From what I gather, the scrapers look for links on reddit to external text files. I could also collate submissions, zip them and upload to github/IPFS. Which ever format is easiest for inclusion into a Pile.
There is a problem in that any group that is generating alpha would likely lose alpha/person if they allow random additional people into their group.
Think Renaissance Medallion fund. It’s been closed to outside investment since near its inception 30 years ago. Prerequisites for the average person joining would be something like true-genius level Phd in a related STEM field.
An analogue which is closely related is poker players who use solvers to improve their game. The starting stakes are a bit lower. The solvers are like a few thousand dollars + equipment to run them, a class on how to use them runs a similar couple thousand bucks, and then there is the small matter of memorizing the shape of a few thousand tables. As a side note, I think poker is inherently limited because at the top of the heap, you are fighting for single digit to tens of millions of dollars, which is somewhat chump change in the ultimate scheme of things.
Magic the Gathering is similar (cards+variance+strategy/tactics as alpha).
Crypto is similar because of the variance/volatility. There was a decent pipeline of people who went from MtG->Poker->crypto. However, I don’t think crypto groups are what you are looking for because at this point, the alpha is you.
There is also the superforecaster group.
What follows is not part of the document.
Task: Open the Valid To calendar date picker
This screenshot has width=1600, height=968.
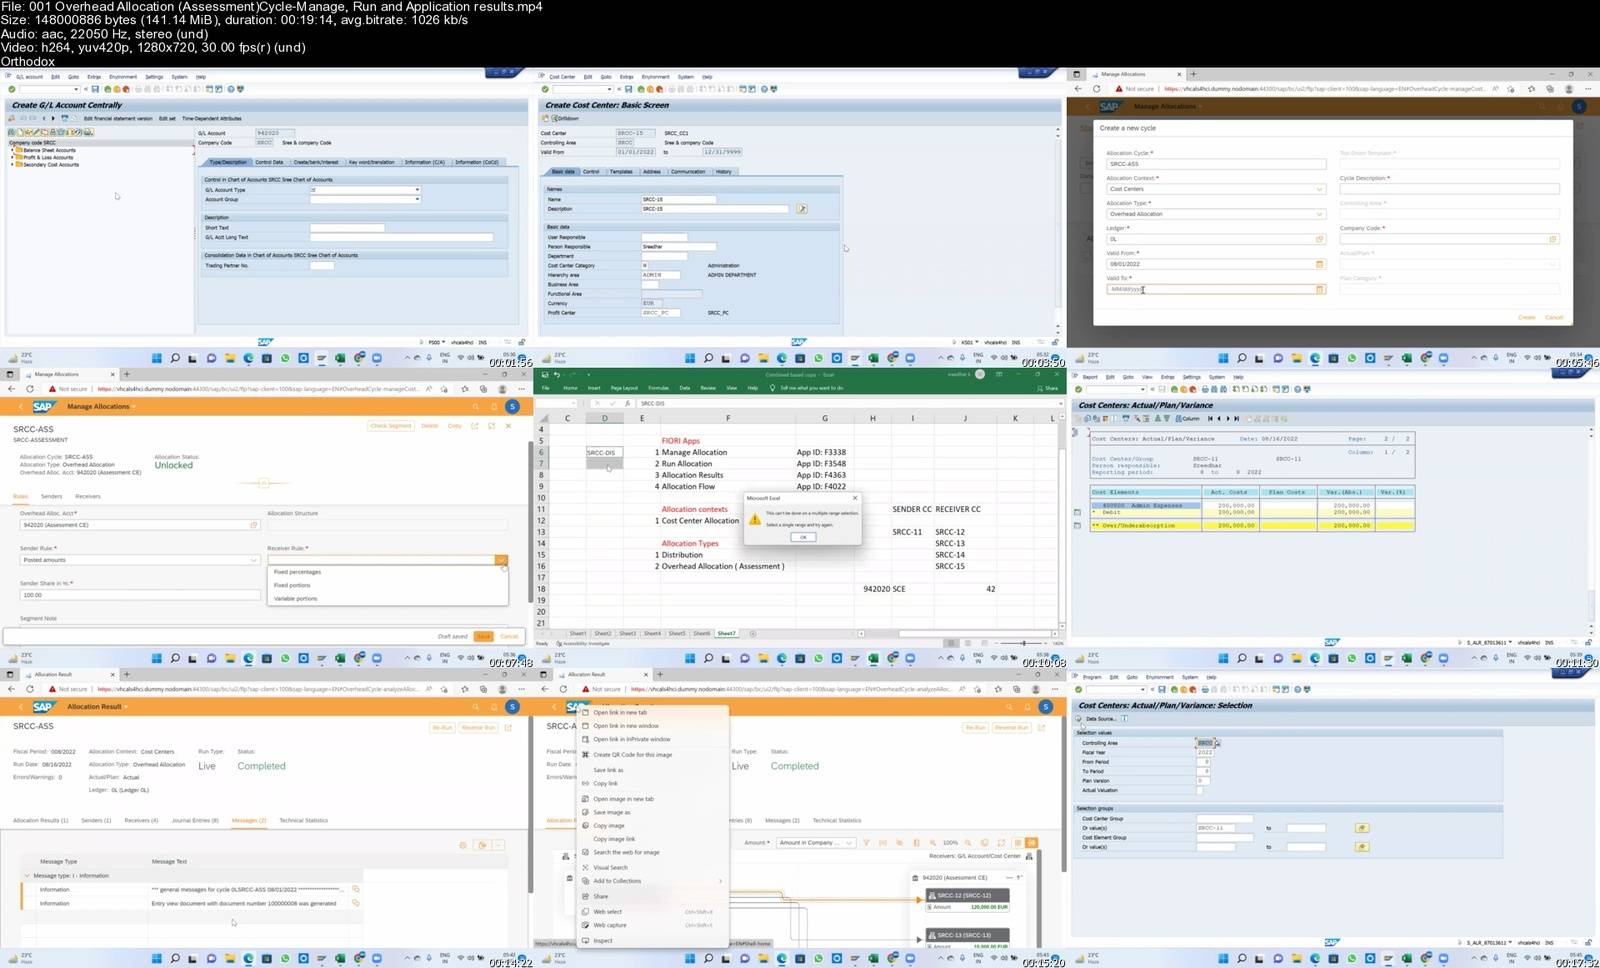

You can try metaculus.com or reading https://www.amazon.com/Superforecasting-Science-Prediction-Philip-Tetlock/dp/0804136718
I’m not sure what the end goal is for individual forecasters. On metaculus you accumulate points for correct predictions and there is a rankings board. So it looks primarily status driven, but it’s hard to put food on the table with this level of status. Maybe when you hit top 100 you get an invite to an exclusive group?